Extrait du texte
Dossier : IMM-4601-05

Référence : 2006 CF 571

 

ENTRE :

MARCOS HUGO ARAYA ATENCIO

 

demandeur

 

et

 

LE MINISTRE DE LA CITOYENNETÉ

ET DE L’IMMIGRATION

défendeur

 

 

 

MOTIFS DU JUGEMENT

 

 

Le juge Pinard

 

 

[1]               Il s’agit d’une demande de contrôle judiciaire d’une décision de la Section de la protection des réfugiés de la Commission de l’immigration et du statut de réfugié (la Commission), rendue le 28 juin 2005, dans laquelle la Commission a conclu que le demandeur n’était pas un « réfugié au sens de la Convention » ni une « personne à protéger » aux termes des articles 96 et 97, respectivement, de la Loi sur l’immigration et la protection des réfugiés, L.C. 2001, ch. 27.

 

[2]               Marcos Hugo Araya Atencio (le demandeur) est un citoyen du Costa Rica et sa demande est fondée sur une crainte de persécution et sur le fait que Juan Rafael Casasola Mora, un criminel bien connu au Costa Rica, l’avait menacé de le tuer ou de le blesser.

 

[3]               La Commission a conclu que le Costa Rica est une démocratie constitutionnelle stable de longue date, dont l’appareil judiciaire indépendant réprime efficacement la criminalité individuelle. À la lumière de ces faits, la Commission a conclu que le demandeur n’avait pas pris des mesures raisonnables pour obtenir la protection du Costa Rica, et que par conséquent il n’avait pas réfuté la présomption de l’existence de la protection de l’État.

 

[4]               Dans ses motifs, la Commission a déclaré que « [j]e conviens que l’auteur du crime visait le demandeur au début et que le demandeur s’est acheté un révolver pour se protéger. Je conviens également que l’auteur du crime est un trafiquant de stupéfiants reconnu, qu’il purge une longue peine de prison et qu’il a menacé de tuer le demandeur lorsqu’il sera libéré. »

 

[5]               Le demandeur allègue que, comme la Commission n’a pas mis en doute sa crédibilité, elle a commis une erreur en ne croyant pas son affirmation selon laquelle l’État n’est pas disposé à lui offrir une protection adéquate.

 

[6]               Le demandeur soutient que, dans l’affaire Moya c. Le ministre de la Citoyenneté et de l’Immigration, 2002 CFPI 1147, la Cour fédérale a noté :

[27]     Encore une fois, je partage l'avis exprimé au paragraphe 34 du mémoire des prétentions du demandeur : [TRADUCTION] « Étant donné que le tribunal a déclaré que le témoignage du demandeur n'était entaché d'aucune contradiction ou incohérence majeure et que sa crédibilité n'était pas en cause, il est manifestement déraisonnable qu'il ait conclu que la déclaration précitée du demandeur, portant qu'il ne pouvait obtenir la protection efficace de l'État au Mexique, n'était pas crédible. »

Consignes de l'exercice
1. Restituez mot pour mot le passage de l'extrait qui commence aux mots « [2]               Marcos Hugo » et se termine après les mots « de le blesser. ».
2. Répondez brièvement aux questions suivantes à partir de l'extrait.
(a) À quelle date la décision de la Commission a-t-elle été rendue ?
(b) De quel pays le demandeur est-il citoyen ?
(c) Quel est le nom du criminel qui a menacé le demandeur ?

Données fournies
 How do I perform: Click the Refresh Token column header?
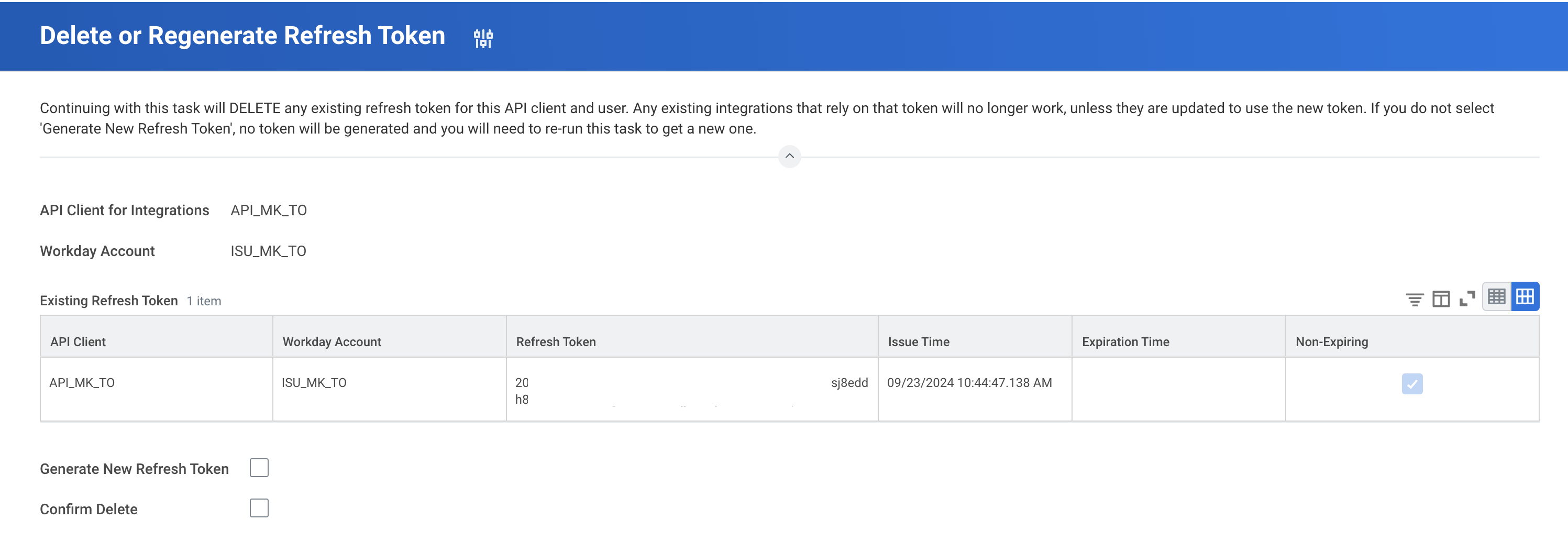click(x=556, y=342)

==

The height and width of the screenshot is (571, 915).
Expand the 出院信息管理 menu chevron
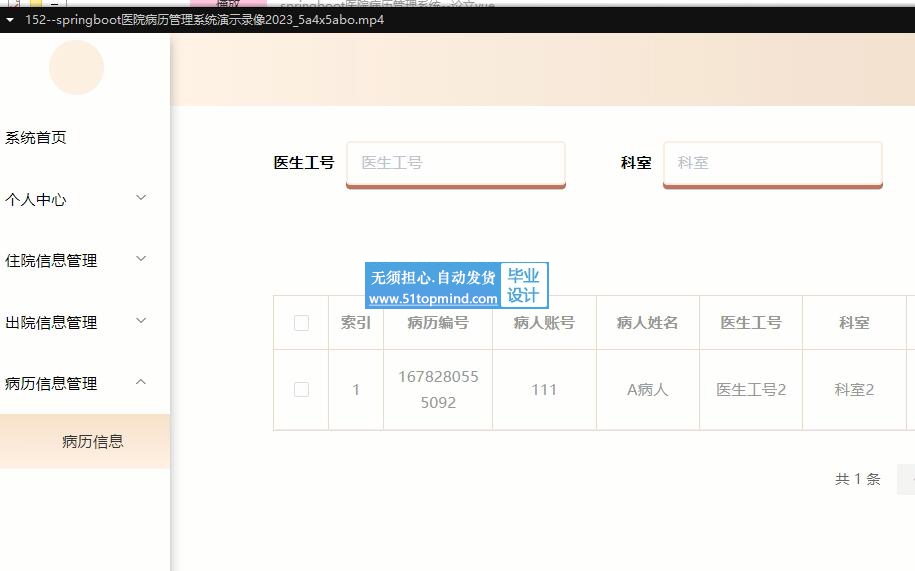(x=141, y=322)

Corrigé par tâche
1.
[2]               Marcos Hugo Araya Atencio (le demandeur) est un citoyen du Costa Rica et sa demande est fondée sur une crainte de persécution et sur le fait que Juan Rafael Casasola Mora, un criminel bien connu au Costa Rica, l’avait menacé de le tuer ou de le blesser.

2.
(a) Le 28 juin 2005.
(b) Du Costa Rica.
(c) Juan Rafael Casasola Mora.